Please copy each of the records below word for word, without changing anything.

| AVAILABLE RECORDS |
--- BEGIN ---

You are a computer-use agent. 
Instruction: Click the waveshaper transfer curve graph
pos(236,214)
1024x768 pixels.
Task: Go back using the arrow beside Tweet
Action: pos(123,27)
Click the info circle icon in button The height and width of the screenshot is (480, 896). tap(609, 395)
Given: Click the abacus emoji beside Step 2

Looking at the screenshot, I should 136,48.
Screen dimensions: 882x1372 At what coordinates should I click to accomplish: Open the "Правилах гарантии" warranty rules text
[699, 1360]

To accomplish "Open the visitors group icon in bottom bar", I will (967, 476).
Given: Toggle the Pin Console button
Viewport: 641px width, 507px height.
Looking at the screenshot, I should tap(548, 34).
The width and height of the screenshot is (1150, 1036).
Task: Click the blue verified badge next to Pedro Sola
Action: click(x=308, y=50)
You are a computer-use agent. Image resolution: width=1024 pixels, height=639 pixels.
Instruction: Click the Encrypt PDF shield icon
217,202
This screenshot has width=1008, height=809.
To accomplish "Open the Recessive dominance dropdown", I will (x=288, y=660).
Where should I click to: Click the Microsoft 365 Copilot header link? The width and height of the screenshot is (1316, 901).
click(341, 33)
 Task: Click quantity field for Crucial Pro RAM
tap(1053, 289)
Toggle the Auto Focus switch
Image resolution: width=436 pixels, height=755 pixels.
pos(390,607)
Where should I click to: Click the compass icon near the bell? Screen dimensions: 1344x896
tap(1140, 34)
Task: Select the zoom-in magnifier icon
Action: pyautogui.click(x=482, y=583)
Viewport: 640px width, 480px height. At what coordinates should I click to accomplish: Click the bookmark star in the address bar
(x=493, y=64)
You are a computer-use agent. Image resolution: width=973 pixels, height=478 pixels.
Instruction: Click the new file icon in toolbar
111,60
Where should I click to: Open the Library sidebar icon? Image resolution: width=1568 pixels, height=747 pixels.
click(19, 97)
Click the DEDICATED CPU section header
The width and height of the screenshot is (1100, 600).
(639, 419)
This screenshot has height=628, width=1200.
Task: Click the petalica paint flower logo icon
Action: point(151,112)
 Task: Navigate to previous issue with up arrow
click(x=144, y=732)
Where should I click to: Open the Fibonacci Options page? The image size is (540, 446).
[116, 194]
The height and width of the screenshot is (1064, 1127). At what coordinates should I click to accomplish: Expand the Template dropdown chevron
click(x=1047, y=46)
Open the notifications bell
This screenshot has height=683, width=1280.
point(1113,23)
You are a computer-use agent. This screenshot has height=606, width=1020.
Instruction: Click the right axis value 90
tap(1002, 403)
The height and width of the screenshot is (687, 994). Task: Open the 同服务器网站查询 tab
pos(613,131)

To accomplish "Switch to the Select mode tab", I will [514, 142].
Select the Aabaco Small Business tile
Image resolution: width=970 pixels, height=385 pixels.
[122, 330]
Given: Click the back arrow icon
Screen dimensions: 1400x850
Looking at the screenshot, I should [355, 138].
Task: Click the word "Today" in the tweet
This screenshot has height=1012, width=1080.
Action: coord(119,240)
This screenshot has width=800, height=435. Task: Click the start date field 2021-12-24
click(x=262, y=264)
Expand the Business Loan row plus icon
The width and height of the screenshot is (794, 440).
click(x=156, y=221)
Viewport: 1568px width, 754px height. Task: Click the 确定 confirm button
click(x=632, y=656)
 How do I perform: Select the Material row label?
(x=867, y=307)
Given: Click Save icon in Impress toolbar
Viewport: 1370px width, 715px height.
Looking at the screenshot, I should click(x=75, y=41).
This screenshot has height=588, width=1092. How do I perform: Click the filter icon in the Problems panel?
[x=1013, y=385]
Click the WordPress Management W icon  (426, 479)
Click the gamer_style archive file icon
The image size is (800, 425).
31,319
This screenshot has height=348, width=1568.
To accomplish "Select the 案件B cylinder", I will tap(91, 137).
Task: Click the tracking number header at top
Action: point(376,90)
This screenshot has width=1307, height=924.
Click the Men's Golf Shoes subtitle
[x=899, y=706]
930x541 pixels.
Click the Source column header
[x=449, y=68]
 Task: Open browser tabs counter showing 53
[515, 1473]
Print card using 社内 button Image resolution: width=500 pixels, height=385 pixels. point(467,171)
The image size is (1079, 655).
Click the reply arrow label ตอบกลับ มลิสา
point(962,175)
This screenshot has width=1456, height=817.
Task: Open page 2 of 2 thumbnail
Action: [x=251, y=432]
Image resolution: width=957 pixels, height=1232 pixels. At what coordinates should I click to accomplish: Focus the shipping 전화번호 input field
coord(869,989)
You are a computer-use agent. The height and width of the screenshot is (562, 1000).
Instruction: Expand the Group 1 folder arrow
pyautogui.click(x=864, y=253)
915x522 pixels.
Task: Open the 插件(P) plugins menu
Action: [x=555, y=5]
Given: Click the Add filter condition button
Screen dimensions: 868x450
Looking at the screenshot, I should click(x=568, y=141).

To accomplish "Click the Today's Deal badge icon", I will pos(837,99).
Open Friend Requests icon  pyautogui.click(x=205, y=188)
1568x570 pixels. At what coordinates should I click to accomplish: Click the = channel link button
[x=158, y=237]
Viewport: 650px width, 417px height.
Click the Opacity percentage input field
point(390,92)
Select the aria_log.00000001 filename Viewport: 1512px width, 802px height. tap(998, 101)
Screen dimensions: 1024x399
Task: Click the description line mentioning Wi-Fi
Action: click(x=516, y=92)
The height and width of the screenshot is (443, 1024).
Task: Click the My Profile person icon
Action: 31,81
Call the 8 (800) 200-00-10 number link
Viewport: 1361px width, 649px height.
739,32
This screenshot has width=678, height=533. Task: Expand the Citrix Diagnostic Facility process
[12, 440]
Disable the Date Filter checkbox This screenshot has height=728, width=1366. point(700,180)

--- END ---

| PROBLEM SOLUTION |
You are a computer-use agent. 
Instruction: Click the waveshaper transfer curve graph
pos(236,214)
1024x768 pixels.
Task: Go back using the arrow beside Tweet
Action: pos(123,27)
Click the info circle icon in button The height and width of the screenshot is (480, 896). tap(609, 395)
Given: Click the abacus emoji beside Step 2

Looking at the screenshot, I should 136,48.
Screen dimensions: 882x1372 At what coordinates should I click to accomplish: Open the "Правилах гарантии" warranty rules text
[699, 1360]

To accomplish "Open the visitors group icon in bottom bar", I will (967, 476).
Given: Toggle the Pin Console button
Viewport: 641px width, 507px height.
Looking at the screenshot, I should tap(548, 34).
The width and height of the screenshot is (1150, 1036).
Task: Click the blue verified badge next to Pedro Sola
Action: click(x=308, y=50)
You are a computer-use agent. Image resolution: width=1024 pixels, height=639 pixels.
Instruction: Click the Encrypt PDF shield icon
217,202
This screenshot has width=1008, height=809.
To accomplish "Open the Recessive dominance dropdown", I will (x=288, y=660).
Where should I click to: Click the Microsoft 365 Copilot header link? The width and height of the screenshot is (1316, 901).
click(341, 33)
 Task: Click quantity field for Crucial Pro RAM
tap(1053, 289)
Toggle the Auto Focus switch
Image resolution: width=436 pixels, height=755 pixels.
pos(390,607)
Where should I click to: Click the compass icon near the bell? Screen dimensions: 1344x896
tap(1140, 34)
Task: Select the zoom-in magnifier icon
Action: pyautogui.click(x=482, y=583)
Viewport: 640px width, 480px height. At what coordinates should I click to accomplish: Click the bookmark star in the address bar
(x=493, y=64)
You are a computer-use agent. Image resolution: width=973 pixels, height=478 pixels.
Instruction: Click the new file icon in toolbar
111,60
Where should I click to: Open the Library sidebar icon? Image resolution: width=1568 pixels, height=747 pixels.
click(19, 97)
Click the DEDICATED CPU section header
The width and height of the screenshot is (1100, 600).
(639, 419)
This screenshot has height=628, width=1200.
Task: Click the petalica paint flower logo icon
Action: point(151,112)
 Task: Navigate to previous issue with up arrow
click(x=144, y=732)
Where should I click to: Open the Fibonacci Options page? The image size is (540, 446).
[116, 194]
The height and width of the screenshot is (1064, 1127). At what coordinates should I click to accomplish: Expand the Template dropdown chevron
click(x=1047, y=46)
Open the notifications bell
This screenshot has height=683, width=1280.
point(1113,23)
You are a computer-use agent. This screenshot has height=606, width=1020.
Instruction: Click the right axis value 90
tap(1002, 403)
The height and width of the screenshot is (687, 994). Task: Open the 同服务器网站查询 tab
pos(613,131)

To accomplish "Switch to the Select mode tab", I will [514, 142].
Select the Aabaco Small Business tile
Image resolution: width=970 pixels, height=385 pixels.
[122, 330]
Given: Click the back arrow icon
Screen dimensions: 1400x850
Looking at the screenshot, I should [355, 138].
Task: Click the word "Today" in the tweet
This screenshot has height=1012, width=1080.
Action: coord(119,240)
This screenshot has width=800, height=435. Task: Click the start date field 2021-12-24
click(x=262, y=264)
Expand the Business Loan row plus icon
The width and height of the screenshot is (794, 440).
click(x=156, y=221)
Viewport: 1568px width, 754px height. Task: Click the 确定 confirm button
click(x=632, y=656)
 How do I perform: Select the Material row label?
(x=867, y=307)
Given: Click Save icon in Impress toolbar
Viewport: 1370px width, 715px height.
Looking at the screenshot, I should click(x=75, y=41).
This screenshot has height=588, width=1092. How do I perform: Click the filter icon in the Problems panel?
[x=1013, y=385]
Click the WordPress Management W icon  (426, 479)
Click the gamer_style archive file icon
The image size is (800, 425).
31,319
This screenshot has height=348, width=1568.
To accomplish "Select the 案件B cylinder", I will tap(91, 137).
Task: Click the tracking number header at top
Action: point(376,90)
This screenshot has width=1307, height=924.
Click the Men's Golf Shoes subtitle
[x=899, y=706]
930x541 pixels.
Click the Source column header
[x=449, y=68]
 Task: Open browser tabs counter showing 53
[515, 1473]
Print card using 社内 button Image resolution: width=500 pixels, height=385 pixels. point(467,171)
The image size is (1079, 655).
Click the reply arrow label ตอบกลับ มลิสา
point(962,175)
This screenshot has width=1456, height=817.
Task: Open page 2 of 2 thumbnail
Action: [x=251, y=432]
Image resolution: width=957 pixels, height=1232 pixels. At what coordinates should I click to accomplish: Focus the shipping 전화번호 input field
coord(869,989)
You are a computer-use agent. The height and width of the screenshot is (562, 1000).
Instruction: Expand the Group 1 folder arrow
pyautogui.click(x=864, y=253)
915x522 pixels.
Task: Open the 插件(P) plugins menu
Action: [x=555, y=5]
Given: Click the Add filter condition button
Screen dimensions: 868x450
Looking at the screenshot, I should click(x=568, y=141).

To accomplish "Click the Today's Deal badge icon", I will pos(837,99).
Open Friend Requests icon  pyautogui.click(x=205, y=188)
1568x570 pixels. At what coordinates should I click to accomplish: Click the = channel link button
[x=158, y=237]
Viewport: 650px width, 417px height.
Click the Opacity percentage input field
point(390,92)
Select the aria_log.00000001 filename Viewport: 1512px width, 802px height. tap(998, 101)
Screen dimensions: 1024x399
Task: Click the description line mentioning Wi-Fi
Action: click(x=516, y=92)
The height and width of the screenshot is (443, 1024).
Task: Click the My Profile person icon
Action: 31,81
Call the 8 (800) 200-00-10 number link
Viewport: 1361px width, 649px height.
739,32
This screenshot has width=678, height=533. Task: Expand the Citrix Diagnostic Facility process
[12, 440]
Disable the Date Filter checkbox This screenshot has height=728, width=1366. point(700,180)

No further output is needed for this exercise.